In the Philippines, the Department of Health has published a list of food additives being used in the country; the list is updated every now and then. “By establishing permitted levels in specific foods, a consumers’ intake of additives will not exceed a defined acceptable daily intake (ADI),” the PCIEERD says.

The UN health agency defines ADI as an estimate of the amount of an additive in food or drinking water that can be safely consumed daily over a lifetime without adverse health effects.

Once the ADI has been known, the food additives are then fit for human consumption. 

“The toxicity of food additives is generally low,” assures Rose Elaine E. Placio-Guilaran, a science research specialist from the Food and Nutrition Research Institute (FNRI), another DOST line agency.

Guilaran said those words while discussing the uses and safety of food additives during the DOST-Caraga’s recent webinar for the Small Enterprise Technology Upgrading Program (SETUP).

SETUP is a nationwide DOST strategy encouraging and assisting micro, small, and medium enterprises to adopt technological innovations to improve their products, services, operations and increase their productivity and competitiveness.

The webinar was held to help Filipino entrepreneurs who are interested in producing their own food products. Doing so, they will be guided as to what kind of food additives to use and the safety levels. “You cannot merely use food additives without proper discretion,” she pointed out.

According to Guilaran, there is a CODEX Committee on Food Additives that sets the standard known as General Standard for Food Additives (GSFA) that can be accessed online.

She said Filipinos can refer to the GSFA for the maximum permissible levels (MPL) of certain food additives they are using since GSFA provides a list of food categories with the corresponding MPL. The GSFA further prescribes the safe amounts of additives to use, especially if applied to processed foods done for personal consumption or commercially sold in the market.

Guilaran reminded that the use of food additives should not exceed the ADI, and the level should be in accordance with the GSFA recommended level, as well as the good manufacturing practice. This means that the quantity of additive added to food shall be limited to the lowest level possible necessary to accomplish its desired effect.

“A small proportion of the population may be intolerant to some food additives and may have acute effects,” Guilaran said.
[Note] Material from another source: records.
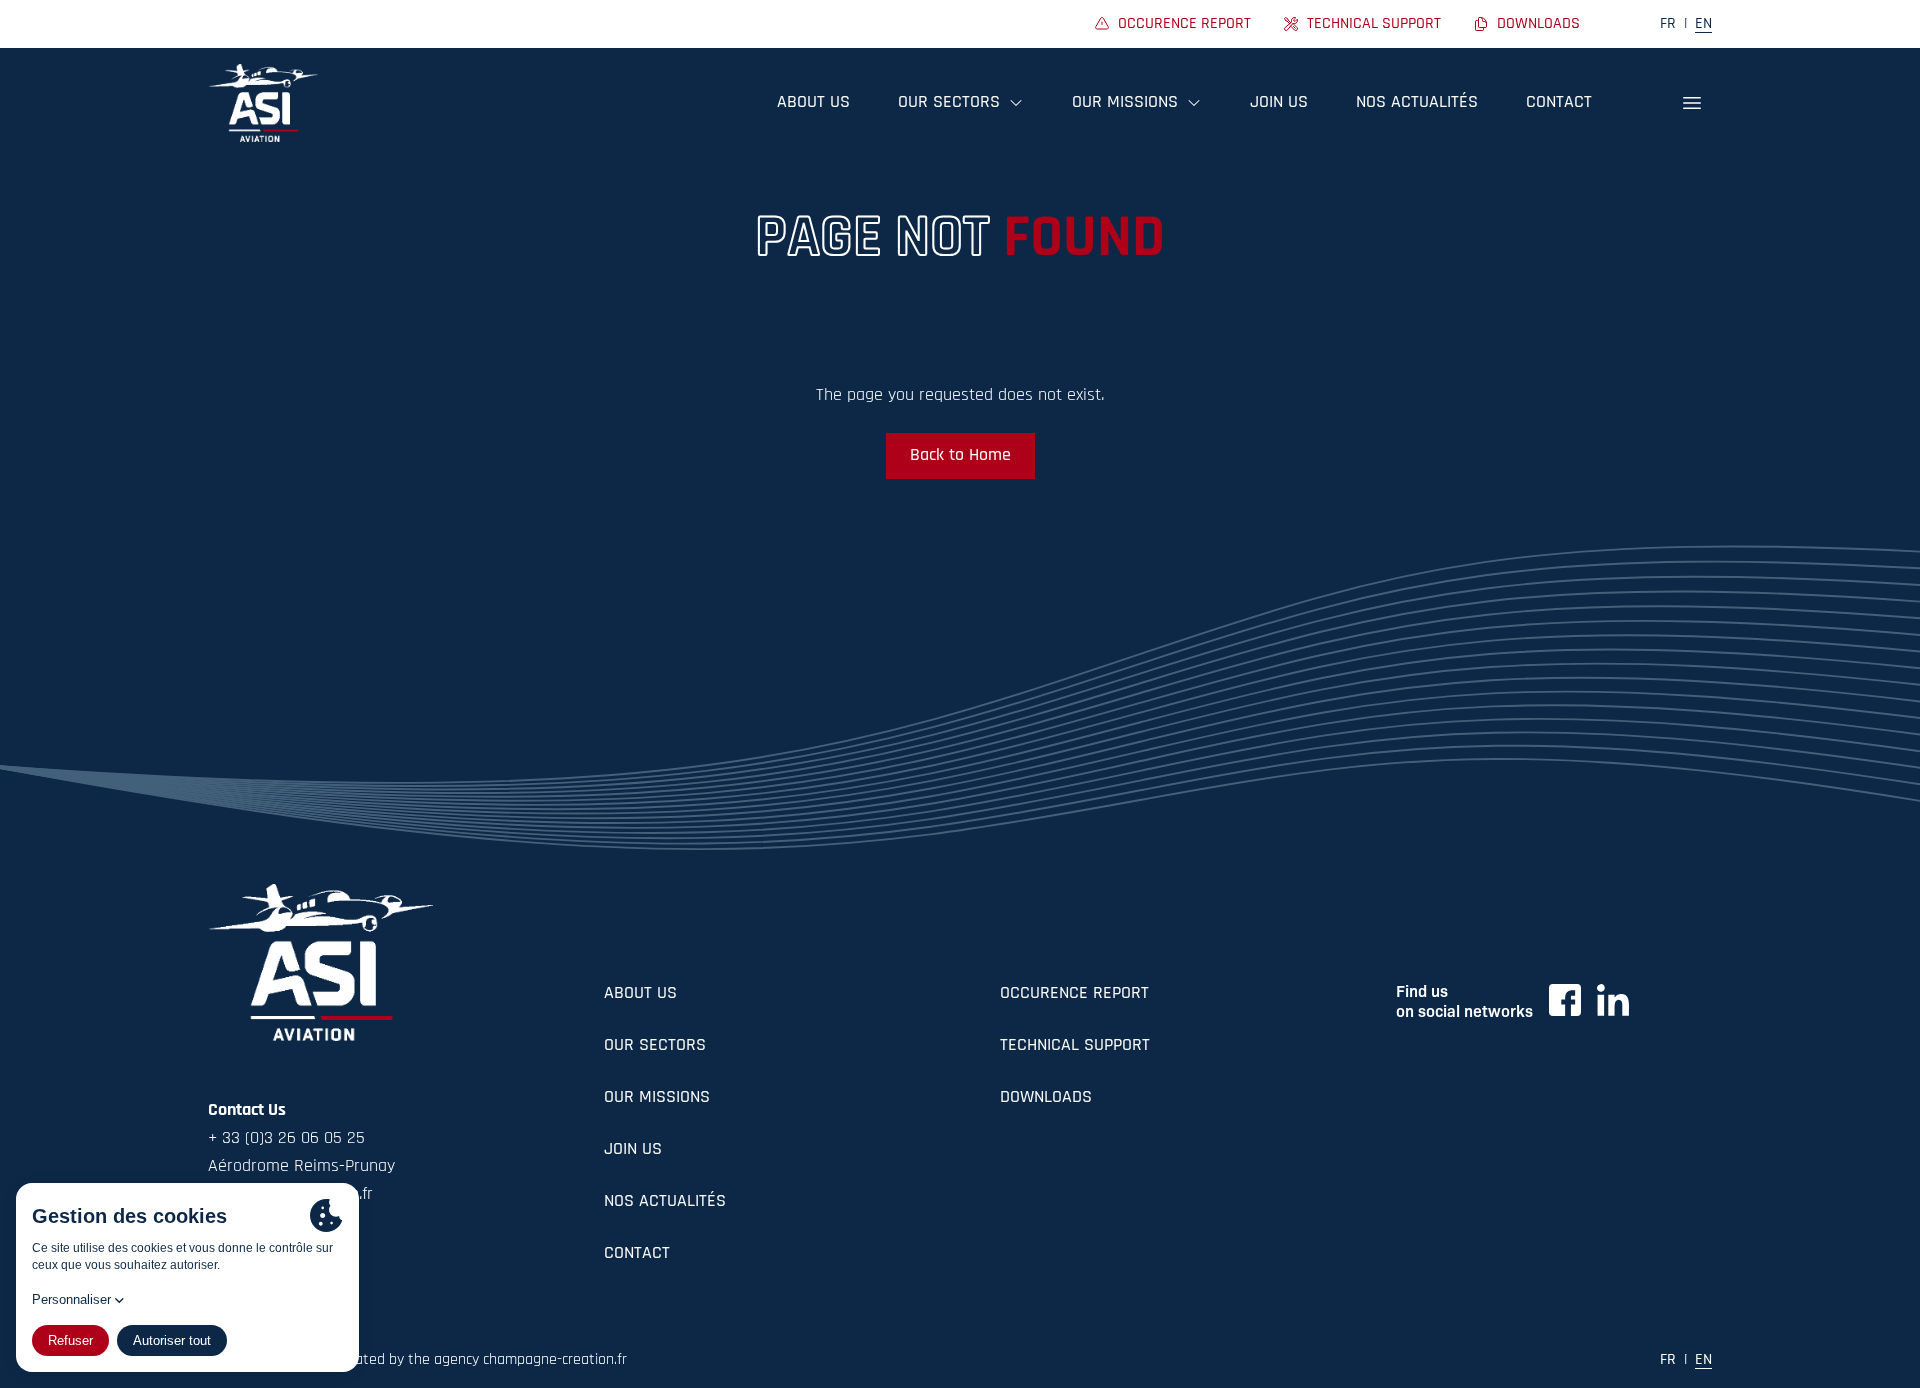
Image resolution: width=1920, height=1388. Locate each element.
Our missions (657, 1098)
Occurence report (1074, 994)
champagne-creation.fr (555, 1360)
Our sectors (655, 1046)
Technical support (1075, 1046)
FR (1668, 24)
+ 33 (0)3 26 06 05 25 (286, 1139)
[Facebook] (1565, 1000)
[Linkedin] (1613, 1000)
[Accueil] (263, 103)
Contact (1559, 103)
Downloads (1046, 1098)
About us (813, 103)
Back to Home (960, 456)
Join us (1279, 103)
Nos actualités (1417, 103)
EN (1703, 24)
This must the reason why the Philippine government requires the labeling of pre-packaged food products to include all the list of ingredients used, including food additives, to guide consumers of what is in the products they buy.

In a study conducted by FNRI in relation to exposure to certain food additives, it was found that the mean exposure to cyclamates were higher among children through consumption of bakery wares and beverages. Cyclamates is a low-calorie sweetener often found in products like soft drinks and chewing gums.

The same study also found that exposure to residual nitrites, often added to cured meat products like ham and sausages, were also higher in children ages one to nine years old from consumption of sausages and canned meat products.

“When formulating a food product, the food manufacturers are recommended to consider the general principles for the use of food additives: Exercise due care in choosing food additives; add only the right type and right amount of food additive, and the trade should also take note of the regulatory requirements on the use and labeling of food additives,” Guilaran advised.